Codebook
A codebook is a project's mutable, optionally nested set of codes
(labels). It is a universal feature — available in standard
annotation, solo mode, and QDA mode. Opt a
scheme in with codebook: true and its labels come from the codebook
instead of being static YAML, so codes can be added, renamed, recolored,
moved, and deleted without editing the config.
Overview
- Codes live in the universal project database
(
<task_dir>/project.sqlite), not the YAML config. - A scheme with
codebook: trueis seeded once from its YAMLlabels; thereafter the database is the source of truth. - Codes can be nested (a code may have a parent), forming a tree.
- Every mutation is audited (
created_byrecords the human username or the model id, so human + LLM edits in solo mode share one trail). - All writes go through one service path; the ICL prompt set is kept in sync with the current codebook automatically.
Configuration
codebook_mode: open # fixed | extensible | open
annotation_schemes:
- annotation_type: multiselect
name: themes
description: Which themes appear?
codebook: true # this scheme's labels come from the codebook
labels: [access barriers, cost concerns] # seeds the codebook once
| Option | Default | Description |
|---|---|---|
codebook_mode (or codebook.mode) |
open under qda/solo; fixed in standard mode |
Governs annotator edit rights (see below). |
annotation_schemes[].codebook |
false |
Opt this scheme into codebook-sourced labels. |
A crowdsourcing backend force-locks fixed regardless of the
requested mode — paid annotators must not reshape the shared codebook.
Modes
| Mode | Annotators may… | Typical use |
|---|---|---|
fixed |
nothing (config/CLI only) | controlled studies, crowd work |
extensible |
add codes | grounded coding with a fixed core |
open |
add / rename / recolor / move / delete | solo & QDA exploratory coding |
Adjudicators are privileged and may edit in any non-fixed mode.
The Codebook tray
When a codebook is enabled, a Codebook toggle appears on the right
edge of the annotation page (below Notes). It lists the codes and, when
codebook_mode is extensible/open, shows an "Add a code…" composer.
Add a code while coding
A code added from the tray is usable immediately on the current
instance — it is appended to the codebook-backed scheme's options
in place, no reload required. Because the annotation form template is
built once at server start, the tray re-applies any missing codes to
the form on every page load (it polls a lightweight
/api/codebook/version and only re-downloads the full codebook when
the revision moved), so codes added mid-session keep working across
navigation and their selections are restored.
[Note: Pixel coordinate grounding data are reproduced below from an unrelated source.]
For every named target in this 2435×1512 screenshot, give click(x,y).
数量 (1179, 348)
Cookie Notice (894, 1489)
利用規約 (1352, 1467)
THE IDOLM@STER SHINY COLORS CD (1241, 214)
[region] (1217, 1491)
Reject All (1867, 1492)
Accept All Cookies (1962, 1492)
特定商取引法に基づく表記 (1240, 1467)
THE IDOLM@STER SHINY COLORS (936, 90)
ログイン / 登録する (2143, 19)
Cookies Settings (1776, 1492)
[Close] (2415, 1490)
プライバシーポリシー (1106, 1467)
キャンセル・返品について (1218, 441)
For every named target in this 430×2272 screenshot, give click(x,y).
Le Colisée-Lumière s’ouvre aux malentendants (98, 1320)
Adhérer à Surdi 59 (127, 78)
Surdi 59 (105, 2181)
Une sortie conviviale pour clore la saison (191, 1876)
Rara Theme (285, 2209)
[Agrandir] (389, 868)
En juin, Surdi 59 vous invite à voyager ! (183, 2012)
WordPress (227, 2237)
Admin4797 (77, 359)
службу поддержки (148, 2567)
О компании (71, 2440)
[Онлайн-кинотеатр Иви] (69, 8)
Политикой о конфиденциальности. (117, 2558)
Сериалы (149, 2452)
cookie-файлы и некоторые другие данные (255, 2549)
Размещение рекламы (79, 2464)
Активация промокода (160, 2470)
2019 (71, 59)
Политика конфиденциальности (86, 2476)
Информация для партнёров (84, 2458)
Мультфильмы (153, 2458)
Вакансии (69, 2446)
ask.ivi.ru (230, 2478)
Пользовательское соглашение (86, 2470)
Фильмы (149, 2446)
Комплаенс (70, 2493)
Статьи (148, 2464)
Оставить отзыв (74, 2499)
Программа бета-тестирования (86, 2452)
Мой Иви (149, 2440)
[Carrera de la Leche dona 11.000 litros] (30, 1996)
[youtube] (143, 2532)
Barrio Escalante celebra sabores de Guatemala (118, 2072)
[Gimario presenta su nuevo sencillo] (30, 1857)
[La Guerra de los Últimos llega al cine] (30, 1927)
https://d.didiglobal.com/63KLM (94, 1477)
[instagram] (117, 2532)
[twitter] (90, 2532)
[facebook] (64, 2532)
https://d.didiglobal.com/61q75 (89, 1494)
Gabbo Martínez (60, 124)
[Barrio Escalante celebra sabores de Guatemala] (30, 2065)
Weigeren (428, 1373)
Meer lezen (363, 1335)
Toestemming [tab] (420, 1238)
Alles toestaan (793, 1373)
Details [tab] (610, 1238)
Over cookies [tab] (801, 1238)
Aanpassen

In-vivo coding (code from a selection)
For a scheme that is both annotation_type: span and
codebook: true, you can mint a code straight from the text:
- Select the passage in the instance.
- Press the in-vivo key (
codebook_invivo_key, defaulti). - A small composer opens, pre-filled with a code name derived from the selection. Edit it if you like, then Create & code.
The code is created through the same audited path as the tray, added to the scheme's label palette in place, and a span with that code is laid over your selection — no reload, no losing the selection.
Soft suggest-on-create. As you type the name, closely matching
existing codes surface as one-click chips ("Similar existing code —
reuse instead?"). Picking one reuses that code instead of creating a
near-duplicate; the primary button then reads Apply code. Nothing
is blocked or silently merged — the choice is always yours. This keeps
a fast in-vivo workflow from fragmenting the codebook into
cost / costs / cost concerns.
| Option | Default | Description |
|---|---|---|
codebook_invivo_key |
i |
Single key that opens the in-vivo composer when text is selected in a codebook-backed span scheme. Only meaningful when such a scheme exists. |
Revision provenance & the review worklist
Every codebook change (add / rename / recolor / move / delete) bumps a
per-project codebook_revision, and every saved annotation is stamped
with the revision in effect. When you revisit an instance you labeled
under an older revision, a dismissible banner notes what changed
("N codes added since you labeled this: …", or a generic message for
non-additive changes). The tray's Review worklist lists exactly the
instances you labeled before later changes — only genuinely affected
instances are surfaced (an instance is listed only if its stamped
revision precedes the change) — each with a Go button to jump
straight there. Nothing is force-reopened; reviewing is optional.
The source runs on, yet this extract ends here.